→ Stored data:
******************************

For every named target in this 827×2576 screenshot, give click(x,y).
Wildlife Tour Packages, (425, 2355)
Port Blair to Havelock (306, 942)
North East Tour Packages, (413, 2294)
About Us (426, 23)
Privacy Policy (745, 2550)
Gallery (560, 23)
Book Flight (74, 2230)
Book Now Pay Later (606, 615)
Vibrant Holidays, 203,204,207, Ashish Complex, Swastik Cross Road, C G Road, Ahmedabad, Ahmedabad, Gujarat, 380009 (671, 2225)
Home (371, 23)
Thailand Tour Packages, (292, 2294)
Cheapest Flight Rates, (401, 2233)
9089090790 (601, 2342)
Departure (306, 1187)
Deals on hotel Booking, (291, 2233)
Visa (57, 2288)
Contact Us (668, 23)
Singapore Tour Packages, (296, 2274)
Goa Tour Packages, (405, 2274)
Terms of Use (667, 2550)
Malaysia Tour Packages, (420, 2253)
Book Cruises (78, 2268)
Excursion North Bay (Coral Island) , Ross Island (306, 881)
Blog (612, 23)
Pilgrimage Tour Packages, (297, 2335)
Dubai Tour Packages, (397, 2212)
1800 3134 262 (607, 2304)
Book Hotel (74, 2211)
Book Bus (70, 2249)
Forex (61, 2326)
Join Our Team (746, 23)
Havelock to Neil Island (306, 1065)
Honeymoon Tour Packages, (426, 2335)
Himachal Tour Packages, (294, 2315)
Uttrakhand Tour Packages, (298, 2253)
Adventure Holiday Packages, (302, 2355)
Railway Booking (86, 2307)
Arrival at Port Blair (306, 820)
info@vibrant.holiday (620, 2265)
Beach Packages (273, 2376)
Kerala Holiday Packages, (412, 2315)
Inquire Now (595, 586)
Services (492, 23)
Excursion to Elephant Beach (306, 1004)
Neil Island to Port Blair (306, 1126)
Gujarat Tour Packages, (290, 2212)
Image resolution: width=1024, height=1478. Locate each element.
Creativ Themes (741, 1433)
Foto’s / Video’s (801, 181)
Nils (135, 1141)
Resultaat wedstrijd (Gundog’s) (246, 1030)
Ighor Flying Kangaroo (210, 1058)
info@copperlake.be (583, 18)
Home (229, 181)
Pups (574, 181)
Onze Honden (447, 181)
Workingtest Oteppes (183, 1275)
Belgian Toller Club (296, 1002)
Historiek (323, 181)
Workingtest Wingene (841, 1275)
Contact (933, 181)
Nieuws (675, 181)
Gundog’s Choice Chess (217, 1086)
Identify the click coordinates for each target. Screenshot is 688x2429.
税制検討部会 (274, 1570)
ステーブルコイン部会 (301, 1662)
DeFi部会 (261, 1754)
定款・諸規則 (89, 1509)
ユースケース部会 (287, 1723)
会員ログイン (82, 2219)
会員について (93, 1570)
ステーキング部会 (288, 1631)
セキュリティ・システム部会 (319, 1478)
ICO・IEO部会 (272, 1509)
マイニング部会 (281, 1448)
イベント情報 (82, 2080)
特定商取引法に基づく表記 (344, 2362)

******************************

→ Exercise requirements:
Rewrite the part of the items that opens with the line containing "Excursion North Bay" and runs through the last item as a numbered list, leaving out any blank lines.

→ Output for this task:
1. Excursion North Bay (Coral Island) , Ross Island (306, 881)
2. Blog (612, 23)
3. Pilgrimage Tour Packages, (297, 2335)
4. Dubai Tour Packages, (397, 2212)
5. 1800 3134 262 (607, 2304)
6. Book Hotel (74, 2211)
7. Book Bus (70, 2249)
8. Forex (61, 2326)
9. Join Our Team (746, 23)
10. Havelock to Neil Island (306, 1065)
11. Honeymoon Tour Packages, (426, 2335)
12. Himachal Tour Packages, (294, 2315)
13. Uttrakhand Tour Packages, (298, 2253)
14. Adventure Holiday Packages, (302, 2355)
15. Railway Booking (86, 2307)
16. Arrival at Port Blair (306, 820)
17. info@vibrant.holiday (620, 2265)
18. Beach Packages (273, 2376)
19. Kerala Holiday Packages, (412, 2315)
20. Inquire Now (595, 586)
21. Services (492, 23)
22. Excursion to Elephant Beach (306, 1004)
23. Neil Island to Port Blair (306, 1126)
24. Gujarat Tour Packages, (290, 2212)
25. Image resolution: width=1024, height=1478. Locate each element.
26. Creativ Themes (741, 1433)
27. Foto’s / Video’s (801, 181)
28. Nils (135, 1141)
29. Resultaat wedstrijd (Gundog’s) (246, 1030)
30. Ighor Flying Kangaroo (210, 1058)
31. info@copperlake.be (583, 18)
32. Home (229, 181)
33. Pups (574, 181)
34. Onze Honden (447, 181)
35. Workingtest Oteppes (183, 1275)
36. Belgian Toller Club (296, 1002)
37. Historiek (323, 181)
38. Workingtest Wingene (841, 1275)
39. Contact (933, 181)
40. Nieuws (675, 181)
41. Gundog’s Choice Chess (217, 1086)
42. Identify the click coordinates for each target. Screenshot is 688x2429.
43. 税制検討部会 (274, 1570)
44. ステーブルコイン部会 (301, 1662)
45. DeFi部会 (261, 1754)
46. 定款・諸規則 (89, 1509)
47. ユースケース部会 (287, 1723)
48. 会員ログイン (82, 2219)
49. 会員について (93, 1570)
50. ステーキング部会 (288, 1631)
51. セキュリティ・システム部会 (319, 1478)
52. ICO・IEO部会 (272, 1509)
53. マイニング部会 (281, 1448)
54. イベント情報 (82, 2080)
55. 特定商取引法に基づく表記 (344, 2362)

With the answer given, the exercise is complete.